Calamities of WTC site — the memorial, park, Path transit hub, Freedom tower, closed off streets, mess of bldgs — exascerbate tragedy.
— Michael Kimmelman (@kimmelman) April 30, 2012
We first read that as “execrable tragedy.” Still, it is not exactly new territory for the World Trade Center, where Mr. Kimmelman’s predecessors at The Times, along with WTC chronicler Paul Goldberger, among others, have taken all or part of the rebuilding effort to task over the years.
It fits with Mr. Kimmelman’s place-over-shape theme, too, which was also in evidence in his latest column, from the Sunday paper, looking at the new Marlins stadium in Miami. More than simply considering the value of the building in and of itself, he spends a fair amount of time attacking that old saw, the public financing of stadiums.
Lumbering and dizzyingly white in the Florida sun, the new Marlins Park is an elliptical concrete, steel and glass boulder looming above the low-rise houses and empty lots of the Little Havana neighborhood. With retail on the outside and a public plaza in front, it’s designed partly to gin up some street life. Economic development is supposed to follow — that was the rationale for the public financing that covered most of the $634 million project ($515 million for the park itself) and contributed to the recall of Miami-Dade County’s mayor. Cities are always building new stadiums with the justification that they’ll catalyze the local economy. They rarely do.
[…]
Mr. Loria, who took over in 2002, argued that it was pointless to spend money on top players without a domed stadium. Detractors said he was blackmailing the city into paying for a new park, meanwhile pocketing revenue-sharing millions from other teams that were meant to go toward a beefier payroll.
But then in 2007, Miami officials consented to a new stadium on the site of the former Orange Bowl, a couple of miles from downtown. The city provided the land and $13 million. Miami-Dade County paid nearly $350 million for the bulk of construction, with the Marlins kicking in $161.2 million. The pliant architecture firm Populous, formerly HOK Sport, which designed Yankee Stadium and nearly every retro ballpark during the last two decades, was hired to do the architecture.

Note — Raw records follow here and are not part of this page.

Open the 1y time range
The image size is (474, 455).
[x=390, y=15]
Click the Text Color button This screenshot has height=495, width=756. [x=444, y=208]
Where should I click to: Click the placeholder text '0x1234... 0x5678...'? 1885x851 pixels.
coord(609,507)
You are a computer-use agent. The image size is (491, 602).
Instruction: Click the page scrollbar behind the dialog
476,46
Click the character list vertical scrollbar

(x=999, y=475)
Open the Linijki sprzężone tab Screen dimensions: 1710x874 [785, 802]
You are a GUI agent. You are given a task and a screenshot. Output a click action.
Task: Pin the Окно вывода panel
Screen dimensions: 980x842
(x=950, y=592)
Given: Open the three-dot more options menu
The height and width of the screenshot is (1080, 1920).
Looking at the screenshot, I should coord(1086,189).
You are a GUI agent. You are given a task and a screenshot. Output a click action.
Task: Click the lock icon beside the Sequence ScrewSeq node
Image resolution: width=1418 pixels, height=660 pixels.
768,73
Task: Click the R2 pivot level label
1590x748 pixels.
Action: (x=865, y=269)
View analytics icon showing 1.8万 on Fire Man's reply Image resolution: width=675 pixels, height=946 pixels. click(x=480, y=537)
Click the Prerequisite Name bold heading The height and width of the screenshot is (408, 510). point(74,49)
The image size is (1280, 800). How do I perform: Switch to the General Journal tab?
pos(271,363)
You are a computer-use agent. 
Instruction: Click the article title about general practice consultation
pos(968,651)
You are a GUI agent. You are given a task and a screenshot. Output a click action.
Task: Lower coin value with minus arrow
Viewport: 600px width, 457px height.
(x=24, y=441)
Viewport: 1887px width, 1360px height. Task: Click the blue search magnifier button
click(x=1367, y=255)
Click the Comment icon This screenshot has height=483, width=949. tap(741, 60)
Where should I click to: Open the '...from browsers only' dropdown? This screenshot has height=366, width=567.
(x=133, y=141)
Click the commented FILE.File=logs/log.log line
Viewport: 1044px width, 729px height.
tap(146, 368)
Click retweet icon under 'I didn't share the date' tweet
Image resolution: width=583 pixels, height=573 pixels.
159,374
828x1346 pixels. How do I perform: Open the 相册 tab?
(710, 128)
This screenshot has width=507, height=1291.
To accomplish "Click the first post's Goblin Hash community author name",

The message, in both the case of Little Havana and Lower Manhattan is buyers beware—especially the government is doing the buying on your behalf.
Still, Mr. Kimmelman seems to like what he sees in Miami, vapid as it is, and maybe that’s the point. He does well enough decrying the faux-retro stadiums that have dominated for the past two decades—a near-constant refrain when discussing this park—without fully endorsing it. This is three capital-a Architecture reviews in a row for Mr. Kimmelman. Keep them coming! Perhaps a full write-up of the World Trade Center is in order.